▶ _Extrait choisi_
§
Après onze ans comme IDE hospitalière et en soins à domicile, Aline Sbranna est devenue gestionnaire de cas auprès des personnes âgées, une fonction qui fête ses dix ans d’existence mais demeure peu connue.
C’était qui au téléphone quand je suis arrivée ? Des démarcheurs ? » Dans le petit deux-pièces de Jacques, Aline Sbranna s’installe devant la table du salon. Une aide à domicile est en train de terminer le ménage. Le vieil homme cherche le chargeur de batterie de son aspirateur. « Oui, ils voulaient me vendre des fenêtres, je crois, dit-il. Mais je ne me laisse pas faire. » Rien n’est moins sûr : Jacques venait de proposer à son interlocuteur de le rappeler. Aline suit cet habitant du XIIIe arrondissement parisien depuis quatre ans. Gestionnaire de cas, elle a été sollicitée par l’association France Alzheimer pour évaluer les besoins de ce patient âgé de 85 ans, présentant des troubles cognitifs de type Alzheimer. Il refusait quasiment toute aide, sauf celle de ses filles, épuisées, et le passage de deux Idels. « En quatre ans, nous avons remis en place un suivi médical, une toilette quotidienne, le passage de l’aide à domicile et deux journées par semaine en accueil de jour, se réjouit Aline. Prochains objectifs : peut-être obtenir une mesure de protection officielle et préparer, à moyen ou long terme, une entrée en établissement d’hébergement pour personnes âgées dépendantes (Ehpad). »
La profession de gestionnaire de cas a été créée en France en 2008. D’après une enquête de 2016 menée par la Fondation Médéric Alzheimer, elle est exercée à 93 % par des femmes. Au total, près de 800 professionnels œuvrent, dans le cadre des MAIA (lire l’encadré page de droite), à l’évaluation des besoins des personnes âgées en perte d’autonomie. Il s’agit de planifier et de coordonner les services répondant aux besoins globaux de santé. Leur intervention peut être sollicitée par un travailleur social ou un professionnel de santé, pour toute personne de plus de 60 ans en perte d’autonomie fonctionnelle et décisionnelle, présentant un problème d’ordre médical, ainsi qu’une carence en aide ou en soin, et ne disposant pas d’un proche à même d’installer et de coordonner les ressources nécessaires. Les gestionnaires de cas possèdent une formation initiale de travailleur social, de psychologue ou, comme Aline, d’infirmière. Ils doivent obtenir un diplôme inter-universitaire de coordination en gérontologie pour intégrer la fonction. « Je travaillais dans un service de soins à domicile quand j’ai eu des problèmes de santé, raconte Aline. On m’a alors parlé d’un poste au Centre local d’information et de coordination Paris Émeraude Sud. Je pouvais y garder le contact avec les personnes âgées, que j’apprécie, tout en travaillant avec une réelle autonomie. J’ai très vite accepté. »
§
▶ _Matériel source_
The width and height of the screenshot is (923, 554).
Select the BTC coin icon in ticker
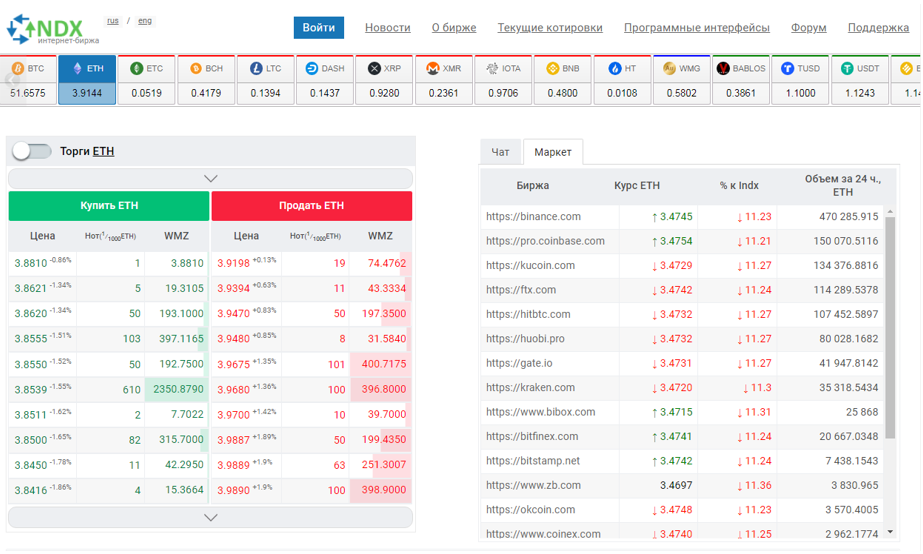(x=18, y=68)
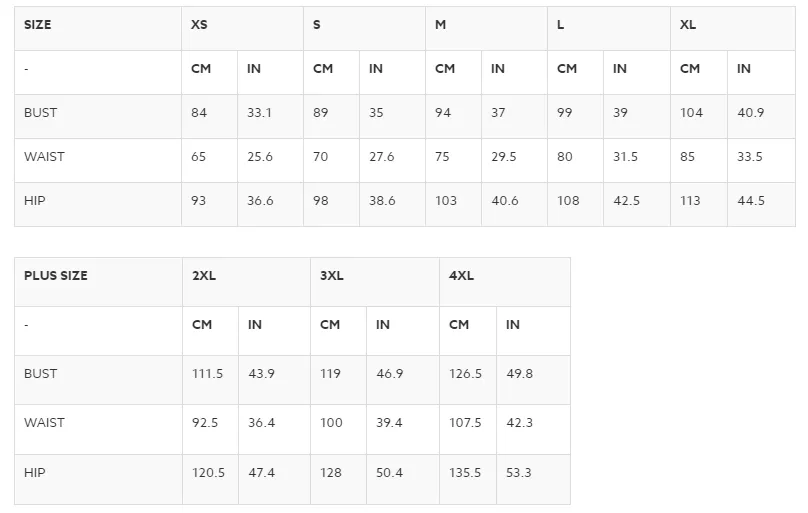Select HIP row label in plus size table
808x513 pixels.
click(x=35, y=472)
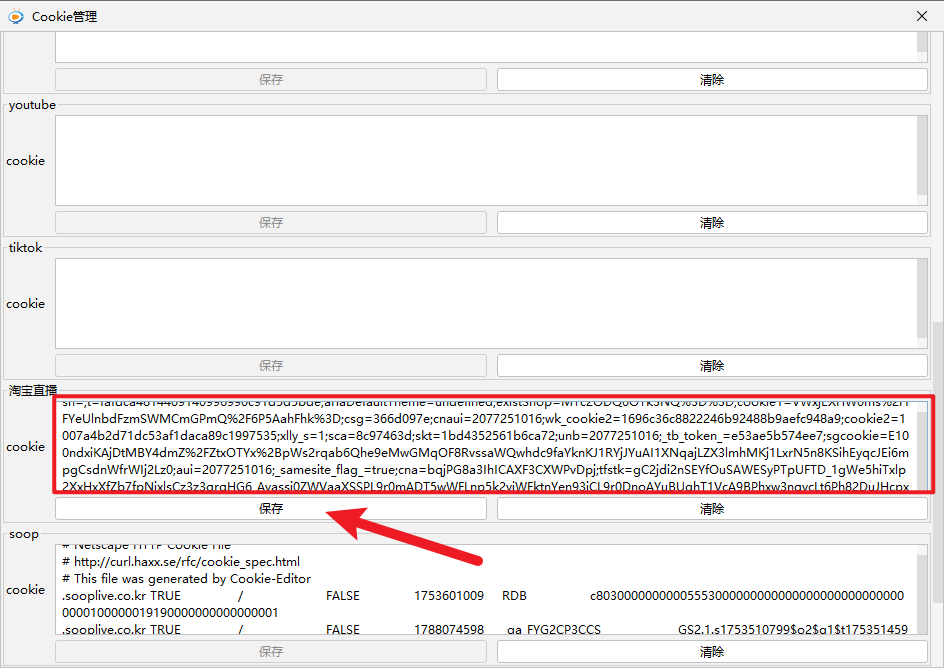Clear the tiktok cookie

click(x=712, y=365)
§
▶ _Consigne_
Répondez à ces questions sur l'extrait consacré au métier de gestionnaire de cas :
1. Depuis combien d'années Aline Sbranna suit-elle Jacques ?
2. En quelle année la profession de gestionnaire de cas a-t-elle été créée en France ?
3. Quel diplôme faut-il obtenir pour intégrer la fonction de gestionnaire de cas ?

▶ _Votre réponse_
1. Aline Sbranna suit Jacques depuis quatre ans.
2. La profession de gestionnaire de cas a été créée en France en 2008.
3. Il faut obtenir un diplôme inter-universitaire de coordination en gérontologie.